Emile Bravo

Spirou oder: die Hoffnung 1

Spirou und Fantasio Spezial 26
Cover: Spirou oder: die Hoffnung 1
Carlsen Verlag, Hamburg 2018
ISBN 9783551776563
Kartoniert, 96 Seiten, 14,00 EUR

Klappentext

Dieser Band ist Teil einer vierbändigen Ausgabe mit den Titeln "Spirou der: die Hoffnung" 1 bis 4 und den ISBN 9783551776563, 9783551776389, 9783551776402, 9783551780478. Aus dem Französischen von Ulrich Pröfrock. Brüssel im Januar 1940. Der Krieg! Die Deutschen! Gibt es dieser Tage denn kein anderes Thema?! Spirou mag es nicht mehr hören. Selbst Fantasio leistet Militärdienst und träumt von großen Heldentaten fürs Vaterland. Dabei ist Belgien doch neutral! Als er aber Bekanntschaft mit Felix macht, der neu in Brüssel ist, beginnt sich Spirous Blick auf die Dinge zu ändern: Die Deutschen verfolgen Menschen jüdischen Glaubens?! Felix war gezwungen, sein Zuhause in Deutschland zu verlassen?! Unglaublich! Als wenig später tatsächlich deutsche Soldaten in Brüssel einmarschieren und man jüdische Exilanten auch hier zusammentreiben und in Lager deportieren lässt, ist Spirous politisches Bewusstsein erwacht…

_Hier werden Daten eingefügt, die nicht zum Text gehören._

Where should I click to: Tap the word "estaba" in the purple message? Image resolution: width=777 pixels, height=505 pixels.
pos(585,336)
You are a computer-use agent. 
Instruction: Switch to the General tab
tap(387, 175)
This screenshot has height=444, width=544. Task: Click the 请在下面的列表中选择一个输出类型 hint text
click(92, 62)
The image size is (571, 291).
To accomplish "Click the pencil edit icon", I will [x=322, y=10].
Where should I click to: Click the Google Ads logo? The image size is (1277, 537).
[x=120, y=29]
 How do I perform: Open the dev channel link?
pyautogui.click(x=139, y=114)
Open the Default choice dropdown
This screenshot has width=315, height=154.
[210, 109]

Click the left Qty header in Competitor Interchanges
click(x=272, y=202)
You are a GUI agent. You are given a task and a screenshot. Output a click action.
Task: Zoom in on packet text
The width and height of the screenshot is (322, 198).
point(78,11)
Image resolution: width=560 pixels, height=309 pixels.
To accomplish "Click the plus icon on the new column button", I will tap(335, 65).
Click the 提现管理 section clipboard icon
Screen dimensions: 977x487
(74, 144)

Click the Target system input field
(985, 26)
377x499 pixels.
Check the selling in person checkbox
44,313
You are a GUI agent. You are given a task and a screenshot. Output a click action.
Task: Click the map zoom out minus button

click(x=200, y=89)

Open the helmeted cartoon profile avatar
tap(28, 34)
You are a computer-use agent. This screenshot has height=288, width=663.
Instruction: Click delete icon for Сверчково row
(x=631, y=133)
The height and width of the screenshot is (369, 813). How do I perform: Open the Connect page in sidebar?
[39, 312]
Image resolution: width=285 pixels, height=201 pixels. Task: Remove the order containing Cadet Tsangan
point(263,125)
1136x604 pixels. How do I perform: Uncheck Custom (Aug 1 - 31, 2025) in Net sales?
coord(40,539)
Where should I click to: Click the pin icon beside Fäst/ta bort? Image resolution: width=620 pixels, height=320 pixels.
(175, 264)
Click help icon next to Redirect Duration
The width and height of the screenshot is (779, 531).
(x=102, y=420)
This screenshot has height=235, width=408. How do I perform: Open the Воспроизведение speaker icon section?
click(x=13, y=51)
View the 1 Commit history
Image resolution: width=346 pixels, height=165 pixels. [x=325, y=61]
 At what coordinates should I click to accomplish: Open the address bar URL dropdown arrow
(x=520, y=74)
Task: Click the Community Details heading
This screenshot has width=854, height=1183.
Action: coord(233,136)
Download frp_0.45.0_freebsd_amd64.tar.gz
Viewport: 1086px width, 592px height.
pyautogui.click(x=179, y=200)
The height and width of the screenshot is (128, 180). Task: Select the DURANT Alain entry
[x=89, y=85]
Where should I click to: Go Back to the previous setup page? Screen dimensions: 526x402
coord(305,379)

Rezensionsnotiz zu Die Tageszeitung, 13.08.2022

Christoph Haas hat Respekt vor Emile Bravos Großprojekt, das Spirou in das besetzte Belgien folgt. Bravos Verbeugung vor Hergé, die seinen Helden schon mal in Knickerbocker steckt, entgeht Haas ebensowenig wie die Kunstfertigkeit, mit der Bravo episodisch das Panorama des Lebens im okkupierten Begien zwischen Kollaboration und dem Versuch, Gutes zu tun, zeichnet. Die Graphic Novel hat selbst keinen besonderen Spannungsbogen, erklärt Haas, fügt sich aber "nahtlos" an Bravos "Porträt eines Helden als junger Tor" von 2013 an.

Rezensionsnotiz zu Süddeutsche Zeitung, 08.04.2019

Christoph Haas erkennt, wie gekonnt Emile Bravo mit diesem Comic an sein vor elf Jahren erschienenes "Porträt eines Helden als junger Tor" anknüpft. Januar 1940, kurz vor dem deutschen Überfall auf Belgien. Dass der Autor den Zeitrahmen nicht nutzt, um eine actionreiche Nazijägergeschichte zu entwickeln, rechnet Haas ihm hoch an. Viel besser gefällt dem Rezensenten, wie Bravo episodisch und unaufgeregt im Stil vom Verhalten der Menschen im Krieg erzählt, von Opfern und Sympathisanten, von Mitläufertum, Menschlichkeit, Mut und Vernunft. Das Pathos im Band erinnert Haas an Filme von Rosselini und Renoir. Die weiteren Bände der Tetralogie erwartet er mit Spannung.